Literary versus religious epiphany
Raised with the Bible, Wordsworth described his childhood experiences in a language akin to the language of the Biblical prophets. These 'messengers of God' were inspired by a higher power. They were reported to have a religious revelation, a sudden conversion or a mystical vision. Often such experiences took place on a mountain or in the desert. Since ancient times, they have been referred to by the term epiphany, a Greek word consisting of the prefix epi (at, on, over) and the verb phanein (to show, to bring to light).
Wordsworth, too, usually experiences his moments of inspiration in the mountains or other places of solitude. Because he uses biblical language, it seems as if he also has a religious epiphany. But that is an illusion. Wordsworth draws from a completely different source. His 'visions' arise from an interaction between what he calls Nature and Mind, an interaction between the sensory perceptible world and the human mind, his mind. It is not so much a religious, as a psychological and philosophical revelation.

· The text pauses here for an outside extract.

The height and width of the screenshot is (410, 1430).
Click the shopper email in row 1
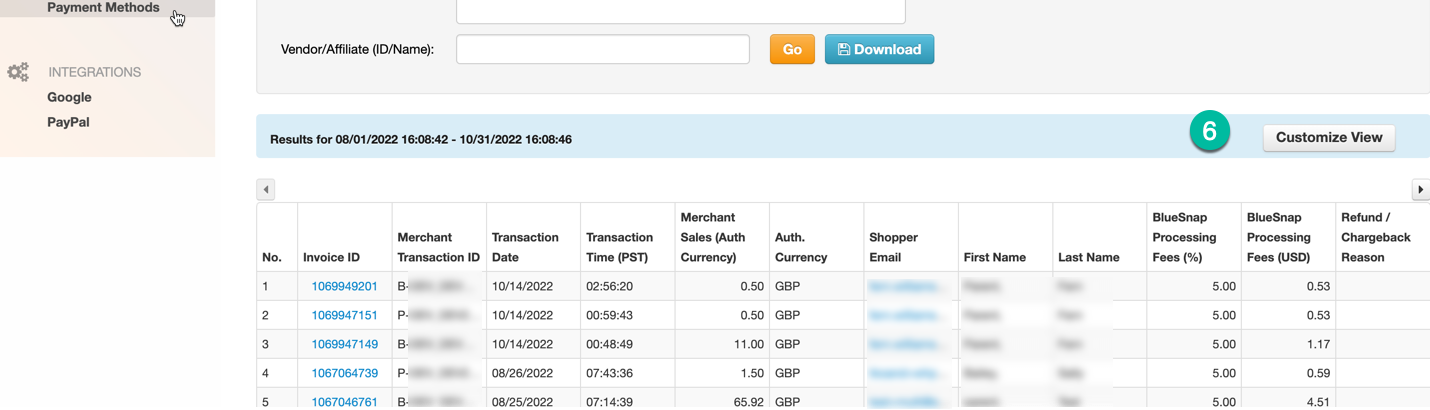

It is always something in the outside world - a sunrise, a shadow sliding over a mountain wall, a gust of wind through the trees - that resonates with his inner world, his feeling, his mind, his intuition. It is not a god who appears, like fire in a burning bush to communicate a message. It is an insight that breaks through, a revelation of what the poet experiences as an essential aspect of reality. This kind of revelation is known in literary science as literary epiphany. The concept was coined by the Irish writer and poet James Joyce (1882-1941) at the beginning of the last century. It was Wordsworth who applied it avant la lettre a hundred years earlier. What he called spots of time received much imitation after him as a literary expression for a special kind of insight.
Seeing in the heart of things
Epiphanies are brief, but the sensory perception that underlies them, has an enduring effect on the memory. Originally, one experiences only strong emotion. Only later, sometimes years, does that emotion find reflection in a poem. Imagination lends suitable radiance to the perception, filling it with deeper meaning.
In his poem Tintern Abbey, Wordsworth describes how his second visit to that monastic ruin on the banks of the River Wye, makes him relive his first visit.
Five years have past; five summers, with the length
Of five long winters! and again I hear
These waters, rolling from their mountain-springs
With a soft inland murmur.—Once again
Do I behold these steep and lofty cliffs,
That on a wild secluded scene impress
Thoughts of more deep seclusion; and connect
The landscape with the quiet of the sky (...)
Tintern Abbey, 1-8
Once more immersed in the scenery, he realises how the memory of this river landscape has been a source of joy and comfort during times of distress in recent years:
Though absent long,
These forms of beauty have not been to me
As is a landscape to a blind man's eye;
But oft, in lonely rooms, and mid the din
Of towns and cities, I have owed to them,
In hours of weariness, sensations sweet,
Felt in the blood, and felt along the heart
And passing even into my purer mind
With tranquil restoration...
Tintern Abbey, 22-30
But beyond joy and comfort, the memory of the river brought Wordsworth another, even more valuable 'gift': an exalted mood that lightens the oppressive burden of the mystery that is life; a feeling of harmony and deep joy that made him see into the heart or 'life of things'.
Nor less, I trust,
To them I may have owed another gift,
Of aspect more sublime - that blessed mood
In which the burthen of the mystery,
In which the heavy and weary weight
Of all this unintelligible world
Is lightened; that serene and blessed mood
In which the affections gently lead us on,
Until the breath of this corporeal frame,
And even the motion of our human blood
Almost suspended, we are laid asleep
In body, and become a living soul,
While with an eye made quiet by the power
Of harmony, and the deep power of joy,
We see into the life of things.
Tintern Abbey, 35-48
The mechanics of imagination
An epiphany is based on sensory perception and only becomes epiphany when the poet expresses it in words. Wordsworth wrote Tintern Abbey in the days immediately after his second visit to the Wye, but incorporated images, feelings, and thoughts that had matured in his mind for five years, and which he was only able to give meaning with the help of his imagination.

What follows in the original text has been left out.